PI3K/AKT信號通路介導的甲狀腺腫瘤的表觀遺傳改變

濾泡狀上皮細胞來源的甲狀腺腫瘤是最為重要的內分泌腫瘤，主要包括甲狀腺良性瘤（BTA）、乳頭狀甲狀腺癌（PTC）、濾泡狀甲狀腺癌（FTC）及未分化甲狀腺癌（ATC）。幾個異常的信號通路與甲狀腺腫瘤的發生髮展密切相關，特別是PI3K/AKT信號通路。該通路是甲狀腺腫瘤由低級到高級發展的主要動力，在腫瘤細胞增值與分化過程中發揮了重要的作用。DNA甲基化可沉默基因轉錄，組蛋白磷酸化的動態變化主要影響信號通路中相關基因的轉錄。DNA甲基化與組蛋白共價修飾都是表觀遺傳修飾的方式，可以調節PI3K/AKT信號通路中蛋白激酶的表達與活性。反之，抑制該通路也可以影響DNA甲基化和組蛋白的共價修飾（如甲基化修飾）。本項目主要利用高通量方法分析和鑑定由PI3K/AKT信號通路介導的甲狀腺腫瘤的表觀遺傳改變，為治療該腫瘤提供可靠的分子機制和治療靶點。
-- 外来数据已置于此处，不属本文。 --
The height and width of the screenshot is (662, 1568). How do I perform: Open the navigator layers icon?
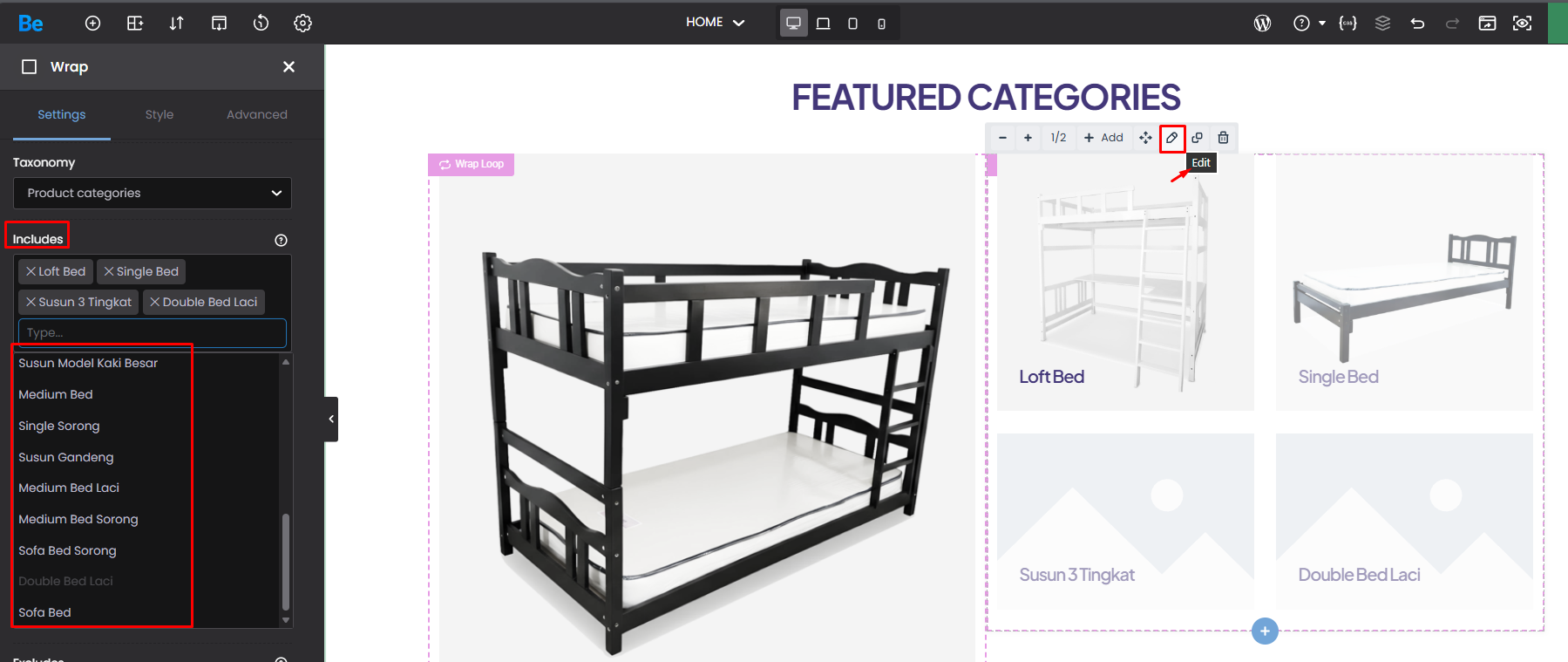[x=1382, y=24]
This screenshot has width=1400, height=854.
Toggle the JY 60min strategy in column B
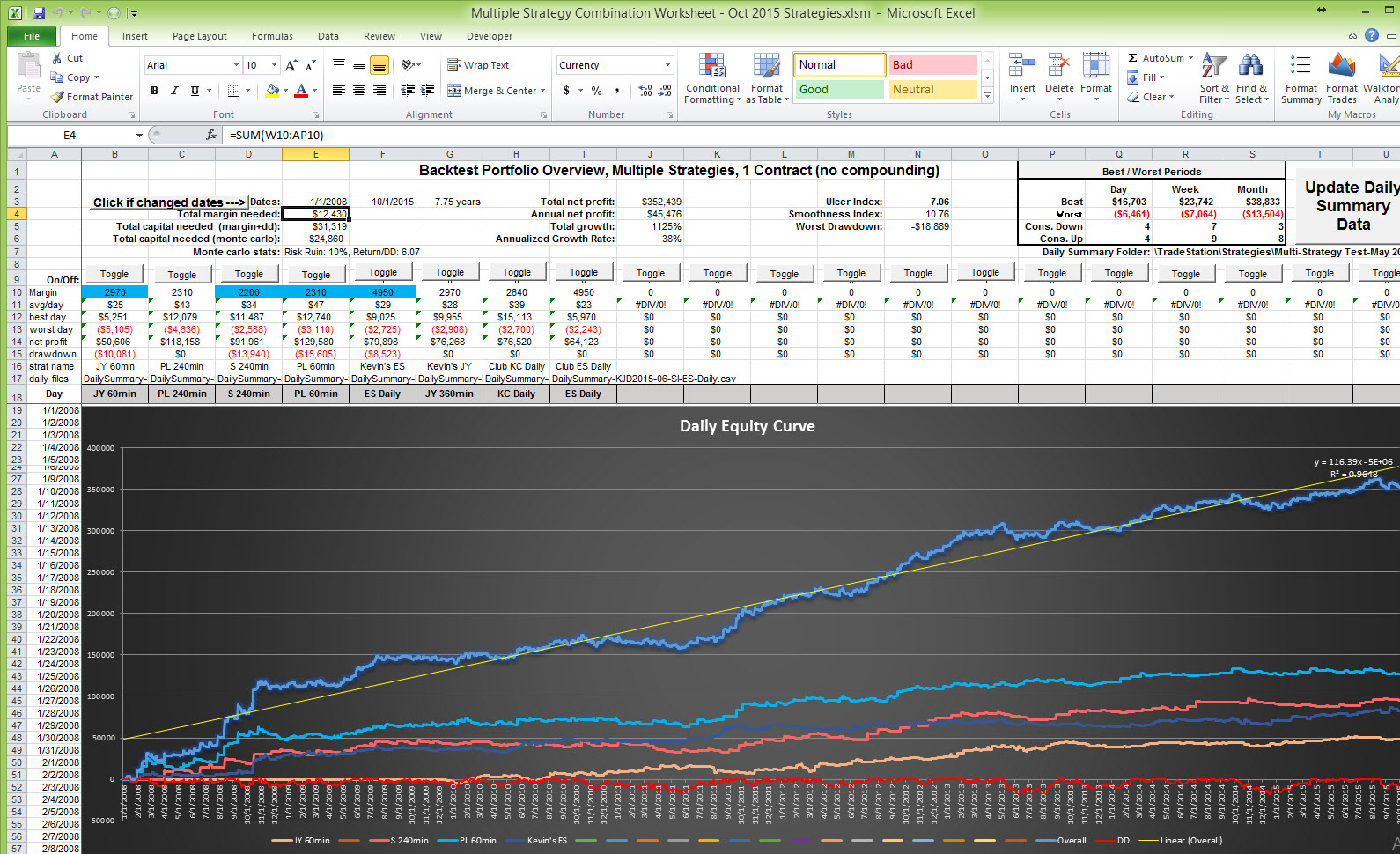point(114,274)
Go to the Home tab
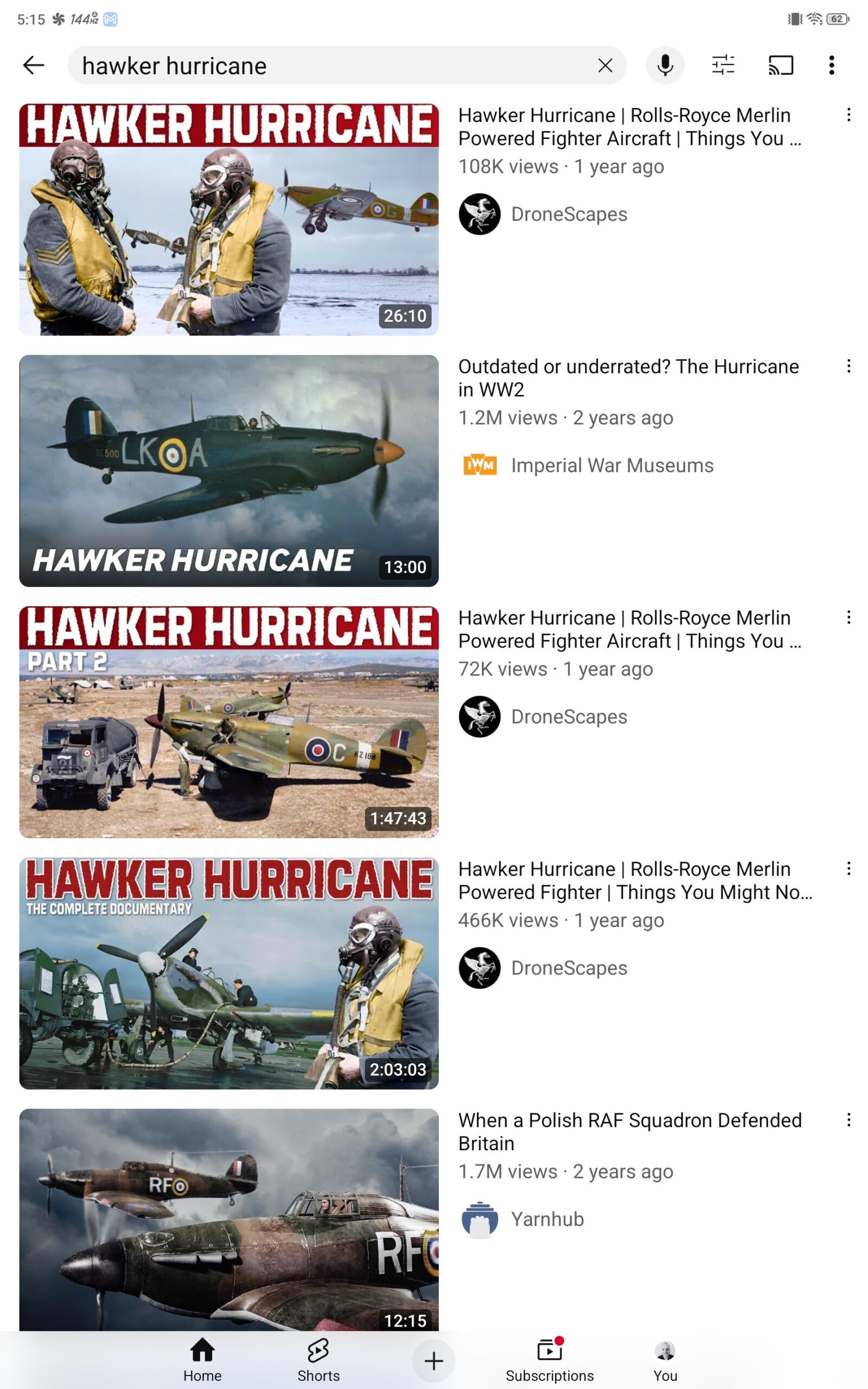 click(x=202, y=1360)
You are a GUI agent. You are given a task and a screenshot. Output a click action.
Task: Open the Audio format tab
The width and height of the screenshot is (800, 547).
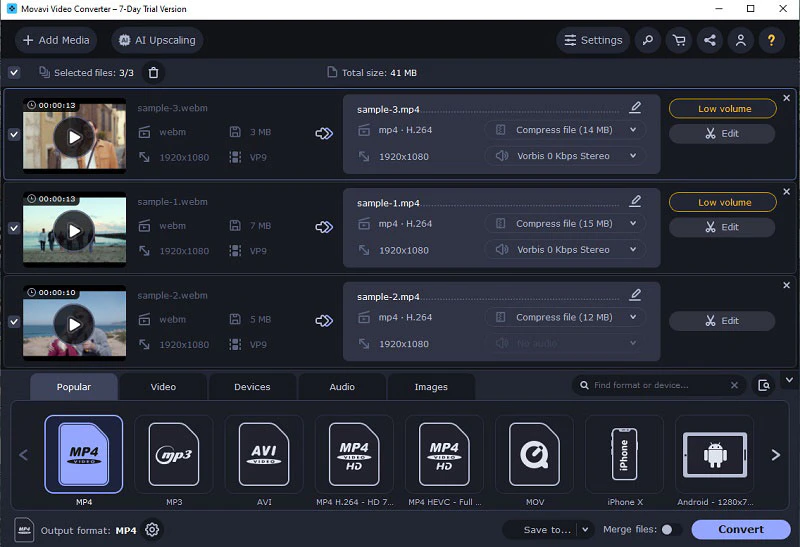click(342, 387)
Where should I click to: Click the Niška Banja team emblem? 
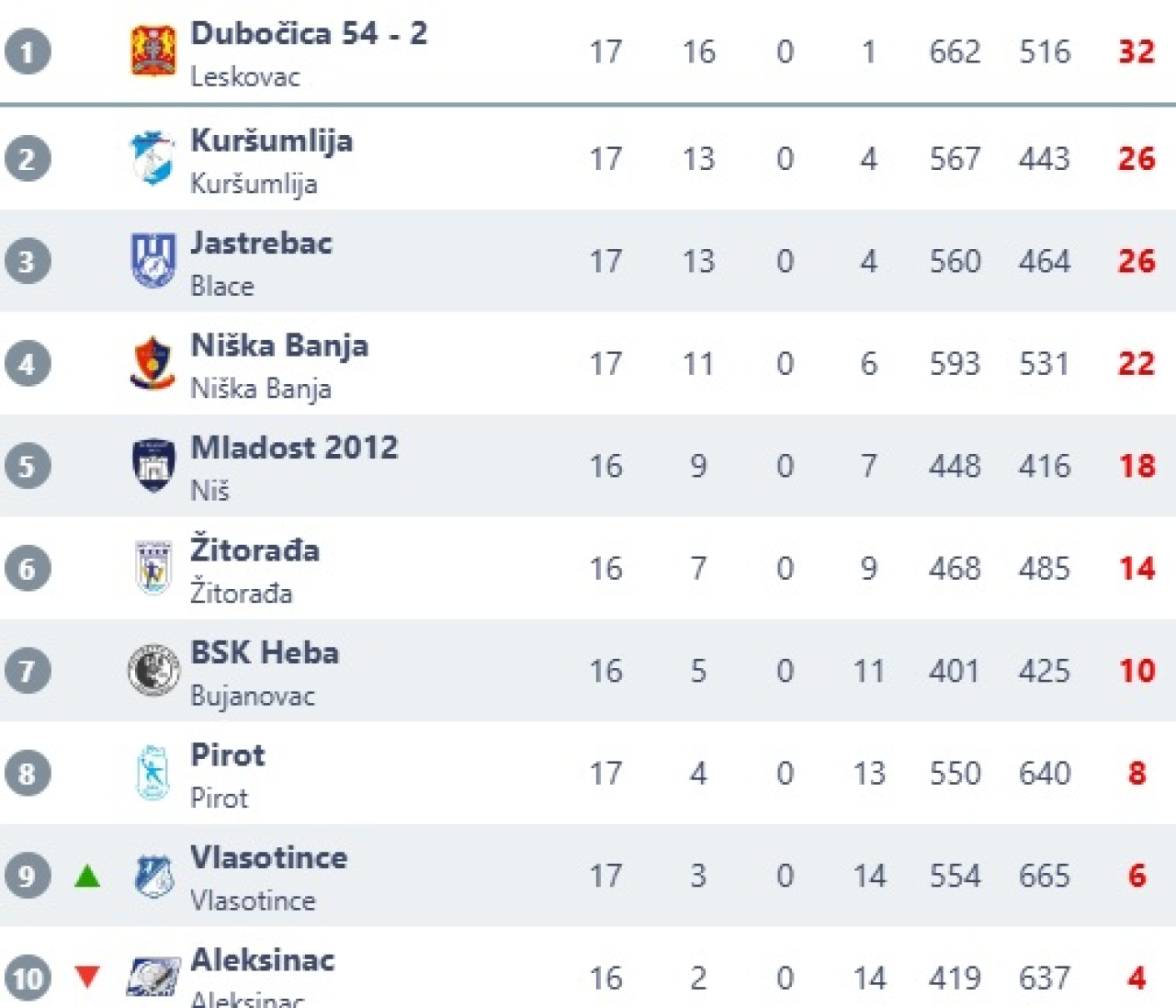[x=153, y=363]
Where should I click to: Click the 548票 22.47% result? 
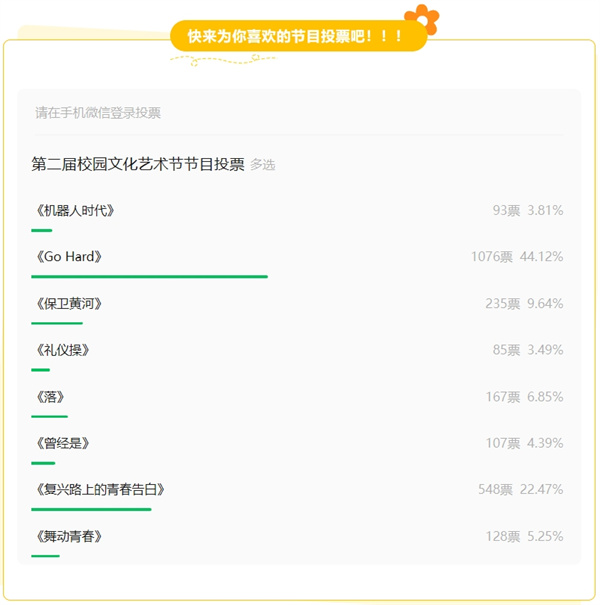pyautogui.click(x=521, y=489)
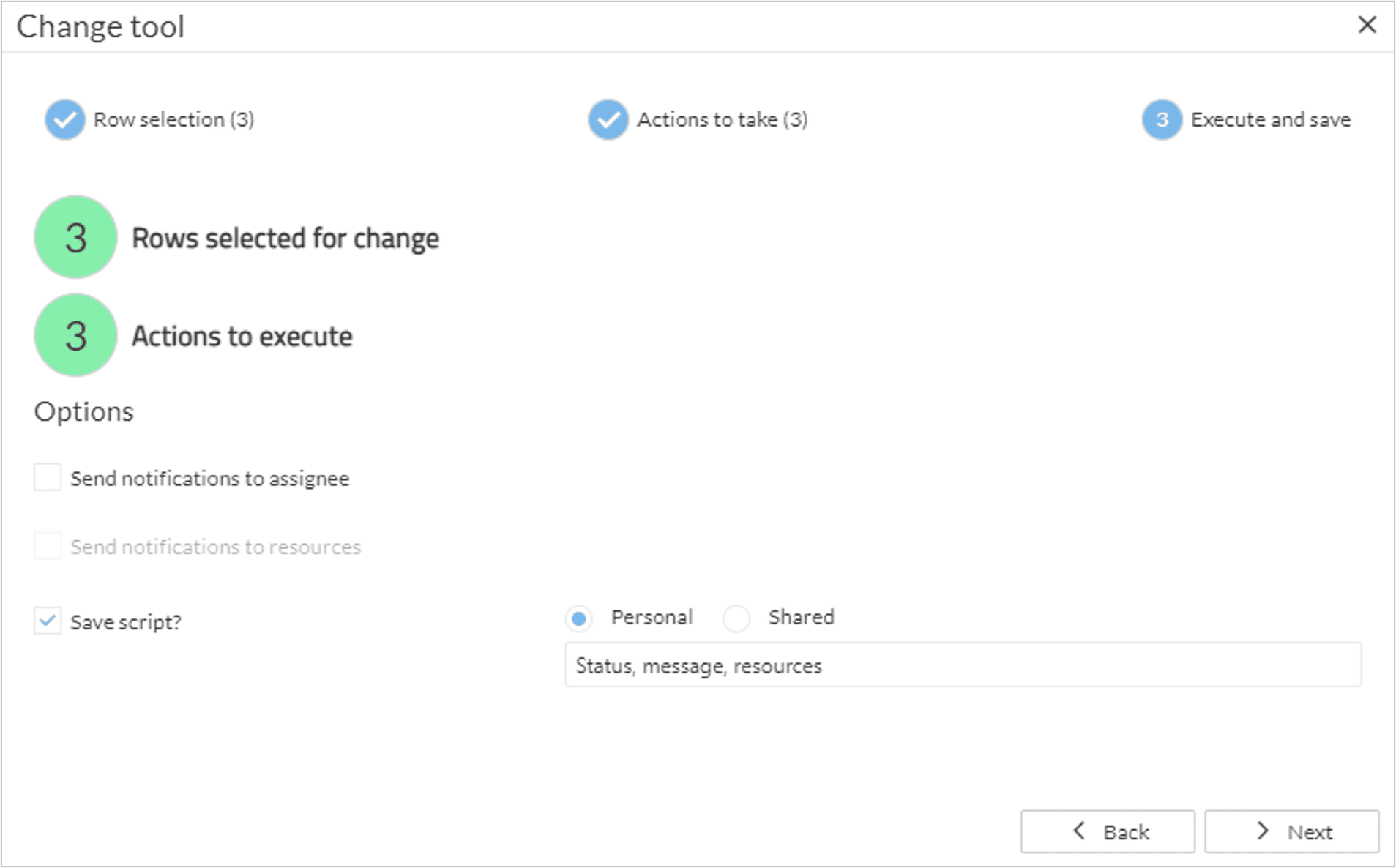Image resolution: width=1396 pixels, height=868 pixels.
Task: Click the script name input field
Action: coord(963,665)
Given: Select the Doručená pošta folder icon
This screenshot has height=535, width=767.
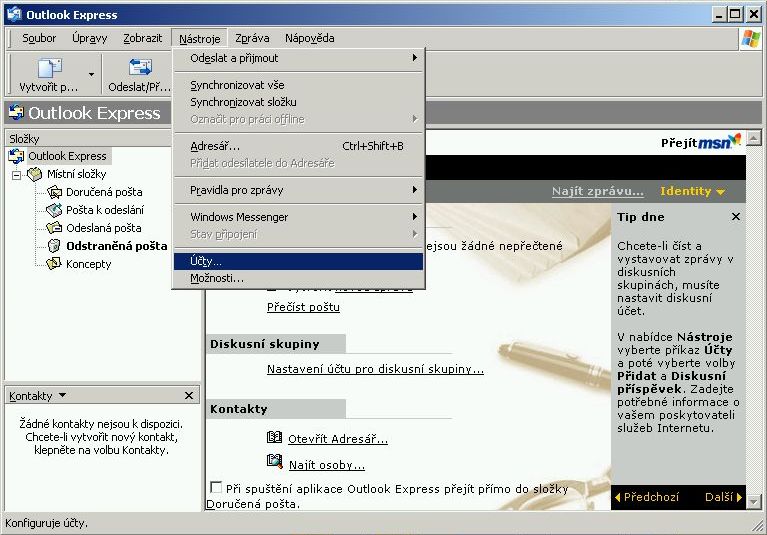Looking at the screenshot, I should pyautogui.click(x=55, y=192).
甲狀腺癌的發病率近年來急劇增加，如今已成為內分泌系統最常見的惡性腫瘤。幾個異常的信號通路與甲狀腺腫瘤的發生髮展密切相關，如PI3K/AKT通路，該通路是甲狀腺腫瘤由低級到高級發展的主要動力。一些遺傳改變，如RAS基因突變、PIK3CA基因突變及擴增、PTEN基因的缺失等，都能激活該通路，進而參與甲狀腺癌的發生。除了遺傳變異，表觀遺傳學改變同樣在甲狀腺癌的發生中發揮關鍵的作用。有些表觀遺傳學改變可能通過影響一些重要的信號通路，導致腫瘤的發生和發展。然而，有關PI3K/AKT通路與表觀遺傳學改變相互作用及相互影響的研究卻鮮有報導。在本項目中，我們利用shRNA技術分別沉默AKT1、AKT2或同時沉默AKT1和AKT2，然後觀察它們對甲狀腺癌細胞惡性行為的影響。結果發現，無論沉默AKT1還是AKT2都能明顯抑制腫瘤細胞的增殖及克隆形成能力。同時，我們還發現沉默AKT1或AKT2都與BRAF特異的shRNA具有協同作用。另外，我們利用AKT激酶的抑制劑來阻斷PI3K/AKT信號通路的活性，然後利用高通量的CpG島晶片篩選PI3K/AKT通路介導的DNA甲基化分子標記。結果表明，AKT抑制劑能很好的抑制p-AKT的水平，表明這些小分子藥物對腫瘤細胞中的PI3K/AKT信號通路有很強的抑制作用，同時也改變了細胞的DNA甲基化譜。通過該方法，我們鑑定了一些該通路所介導的過度甲基化與去甲基化基因。從中我們選取了MT1G基因，深入探討其在甲狀腺癌發生及發展中作用。我們的研究表明該基因在甲狀腺癌組織中較正常甲狀腺組織顯著下調，且發生高頻率的DNA甲基化。恢復該基因的表達能通過抑制Akt和Rb磷酸化來抑制腫瘤細胞生長、誘導細胞周期阻滯和細胞凋亡。這些結果表明，MT1G是一個甲狀腺癌抑制因子，通過調控PI3K/Akt通路的活性來發揮其抑癌基因的功能。最後，我們利用Akt/mTOR抑制劑NVP-BEZ235和p53蛋白激動劑Prima-1靶向治療甲狀腺癌。結果表明，NVP-BEZ235和Prima-1具有良好的抑制甲狀腺癌細胞增殖、侵襲、克隆形成以及促進凋亡的效果。同時，兩種藥物聯合使用對於P35突變的腫瘤細胞具有一定的協同效應，說明這些藥物具有一定的臨床套用價值。近年來，在本項目的資助下，我們共發表SCI收錄論文6篇，Medline收錄論文2篇。並且，有多篇SCI論文在審稿中。